## Source records
____________________

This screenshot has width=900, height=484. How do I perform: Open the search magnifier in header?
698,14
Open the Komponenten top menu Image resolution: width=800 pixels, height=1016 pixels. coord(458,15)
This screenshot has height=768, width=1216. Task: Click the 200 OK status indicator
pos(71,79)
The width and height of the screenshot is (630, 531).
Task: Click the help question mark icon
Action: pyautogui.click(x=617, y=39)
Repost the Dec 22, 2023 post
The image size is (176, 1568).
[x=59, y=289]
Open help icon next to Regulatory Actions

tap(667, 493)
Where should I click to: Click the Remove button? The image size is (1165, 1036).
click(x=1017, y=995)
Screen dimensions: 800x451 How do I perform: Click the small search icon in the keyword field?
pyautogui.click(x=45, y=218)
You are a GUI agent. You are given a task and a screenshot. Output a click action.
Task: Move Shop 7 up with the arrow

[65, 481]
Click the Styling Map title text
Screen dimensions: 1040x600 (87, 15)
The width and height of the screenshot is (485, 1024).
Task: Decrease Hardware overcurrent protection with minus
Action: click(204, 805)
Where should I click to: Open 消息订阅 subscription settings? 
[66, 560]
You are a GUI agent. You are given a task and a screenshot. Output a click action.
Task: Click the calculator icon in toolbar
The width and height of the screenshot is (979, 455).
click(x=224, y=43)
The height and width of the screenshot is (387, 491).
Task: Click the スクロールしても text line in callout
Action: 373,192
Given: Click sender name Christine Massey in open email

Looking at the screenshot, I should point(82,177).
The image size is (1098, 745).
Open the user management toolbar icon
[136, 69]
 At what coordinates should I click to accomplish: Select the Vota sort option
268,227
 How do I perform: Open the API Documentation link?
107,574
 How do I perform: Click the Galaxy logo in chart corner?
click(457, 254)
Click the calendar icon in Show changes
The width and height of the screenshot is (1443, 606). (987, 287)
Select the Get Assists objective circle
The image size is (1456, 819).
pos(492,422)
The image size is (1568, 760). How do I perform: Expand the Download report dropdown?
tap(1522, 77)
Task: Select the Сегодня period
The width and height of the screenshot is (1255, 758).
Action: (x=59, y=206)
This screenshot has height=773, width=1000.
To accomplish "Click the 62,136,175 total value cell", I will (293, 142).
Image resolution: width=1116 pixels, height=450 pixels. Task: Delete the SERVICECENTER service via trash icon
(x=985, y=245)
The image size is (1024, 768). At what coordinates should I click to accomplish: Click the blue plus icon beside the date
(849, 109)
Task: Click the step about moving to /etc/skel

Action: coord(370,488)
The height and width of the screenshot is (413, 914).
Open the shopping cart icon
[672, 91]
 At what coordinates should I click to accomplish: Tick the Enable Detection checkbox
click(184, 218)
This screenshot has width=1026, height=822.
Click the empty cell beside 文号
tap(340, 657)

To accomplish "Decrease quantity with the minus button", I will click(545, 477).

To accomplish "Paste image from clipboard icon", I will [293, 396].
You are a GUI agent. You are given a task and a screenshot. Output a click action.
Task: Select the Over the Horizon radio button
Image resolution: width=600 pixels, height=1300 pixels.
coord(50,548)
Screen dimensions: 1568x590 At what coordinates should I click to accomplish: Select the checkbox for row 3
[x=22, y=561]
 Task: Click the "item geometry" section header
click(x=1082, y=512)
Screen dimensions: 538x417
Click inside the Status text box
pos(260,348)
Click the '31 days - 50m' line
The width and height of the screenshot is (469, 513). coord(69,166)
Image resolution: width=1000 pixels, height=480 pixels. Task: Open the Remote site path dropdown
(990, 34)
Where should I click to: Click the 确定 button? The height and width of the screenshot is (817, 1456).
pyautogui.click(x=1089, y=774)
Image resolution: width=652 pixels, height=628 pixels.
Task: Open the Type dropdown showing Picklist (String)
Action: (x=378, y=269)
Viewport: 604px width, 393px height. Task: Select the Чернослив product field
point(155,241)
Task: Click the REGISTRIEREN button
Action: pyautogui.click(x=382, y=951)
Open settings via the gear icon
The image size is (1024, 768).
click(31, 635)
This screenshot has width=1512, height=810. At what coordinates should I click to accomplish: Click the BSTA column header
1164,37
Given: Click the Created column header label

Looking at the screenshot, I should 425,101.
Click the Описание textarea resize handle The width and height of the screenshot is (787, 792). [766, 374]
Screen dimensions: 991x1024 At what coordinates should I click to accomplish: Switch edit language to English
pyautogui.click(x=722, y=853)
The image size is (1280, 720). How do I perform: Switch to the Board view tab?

____________________

## EXERCISE DIRECTIONS
Give back every record exactly.

## SOLUTION TO THIS EXERCISE
This screenshot has width=900, height=484. How do I perform: Open the search magnifier in header?
698,14
Open the Komponenten top menu Image resolution: width=800 pixels, height=1016 pixels. coord(458,15)
This screenshot has height=768, width=1216. Task: Click the 200 OK status indicator
pos(71,79)
The width and height of the screenshot is (630, 531).
Task: Click the help question mark icon
Action: pyautogui.click(x=617, y=39)
Repost the Dec 22, 2023 post
The image size is (176, 1568).
[x=59, y=289]
Open help icon next to Regulatory Actions

tap(667, 493)
Where should I click to: Click the Remove button? The image size is (1165, 1036).
click(x=1017, y=995)
Screen dimensions: 800x451 How do I perform: Click the small search icon in the keyword field?
pyautogui.click(x=45, y=218)
You are a GUI agent. You are given a task and a screenshot. Output a click action.
Task: Move Shop 7 up with the arrow

[65, 481]
Click the Styling Map title text
Screen dimensions: 1040x600 (87, 15)
The width and height of the screenshot is (485, 1024).
Task: Decrease Hardware overcurrent protection with minus
Action: click(204, 805)
Where should I click to: Open 消息订阅 subscription settings? 
[66, 560]
You are a GUI agent. You are given a task and a screenshot. Output a click action.
Task: Click the calculator icon in toolbar
The width and height of the screenshot is (979, 455).
click(x=224, y=43)
The height and width of the screenshot is (387, 491).
Task: Click the スクロールしても text line in callout
Action: 373,192
Given: Click sender name Christine Massey in open email

Looking at the screenshot, I should point(82,177).
The image size is (1098, 745).
Open the user management toolbar icon
[136, 69]
 At what coordinates should I click to accomplish: Select the Vota sort option
268,227
 How do I perform: Open the API Documentation link?
107,574
 How do I perform: Click the Galaxy logo in chart corner?
click(457, 254)
Click the calendar icon in Show changes
The width and height of the screenshot is (1443, 606). (987, 287)
Select the Get Assists objective circle
The image size is (1456, 819).
pos(492,422)
The image size is (1568, 760). How do I perform: Expand the Download report dropdown?
tap(1522, 77)
Task: Select the Сегодня period
The width and height of the screenshot is (1255, 758).
Action: (x=59, y=206)
This screenshot has height=773, width=1000.
To accomplish "Click the 62,136,175 total value cell", I will (293, 142).
Image resolution: width=1116 pixels, height=450 pixels. Task: Delete the SERVICECENTER service via trash icon
(x=985, y=245)
The image size is (1024, 768). At what coordinates should I click to accomplish: Click the blue plus icon beside the date
(849, 109)
Task: Click the step about moving to /etc/skel

Action: coord(370,488)
The height and width of the screenshot is (413, 914).
Open the shopping cart icon
[672, 91]
 At what coordinates should I click to accomplish: Tick the Enable Detection checkbox
click(184, 218)
This screenshot has width=1026, height=822.
Click the empty cell beside 文号
tap(340, 657)

To accomplish "Decrease quantity with the minus button", I will click(545, 477).

To accomplish "Paste image from clipboard icon", I will [293, 396].
You are a GUI agent. You are given a task and a screenshot. Output a click action.
Task: Select the Over the Horizon radio button
Image resolution: width=600 pixels, height=1300 pixels.
coord(50,548)
Screen dimensions: 1568x590 At what coordinates should I click to accomplish: Select the checkbox for row 3
[x=22, y=561]
 Task: Click the "item geometry" section header
click(x=1082, y=512)
Screen dimensions: 538x417
Click inside the Status text box
pos(260,348)
Click the '31 days - 50m' line
The width and height of the screenshot is (469, 513). coord(69,166)
Image resolution: width=1000 pixels, height=480 pixels. Task: Open the Remote site path dropdown
(990, 34)
Where should I click to: Click the 确定 button? The height and width of the screenshot is (817, 1456).
pyautogui.click(x=1089, y=774)
Image resolution: width=652 pixels, height=628 pixels.
Task: Open the Type dropdown showing Picklist (String)
Action: (x=378, y=269)
Viewport: 604px width, 393px height. Task: Select the Чернослив product field
point(155,241)
Task: Click the REGISTRIEREN button
Action: pyautogui.click(x=382, y=951)
Open settings via the gear icon
The image size is (1024, 768).
click(31, 635)
This screenshot has width=1512, height=810. At what coordinates should I click to accomplish: Click the BSTA column header
1164,37
Given: Click the Created column header label

Looking at the screenshot, I should 425,101.
Click the Описание textarea resize handle The width and height of the screenshot is (787, 792). [766, 374]
Screen dimensions: 991x1024 At what coordinates should I click to accomplish: Switch edit language to English
pyautogui.click(x=722, y=853)
The image size is (1280, 720). How do I perform: Switch to the Board view tab?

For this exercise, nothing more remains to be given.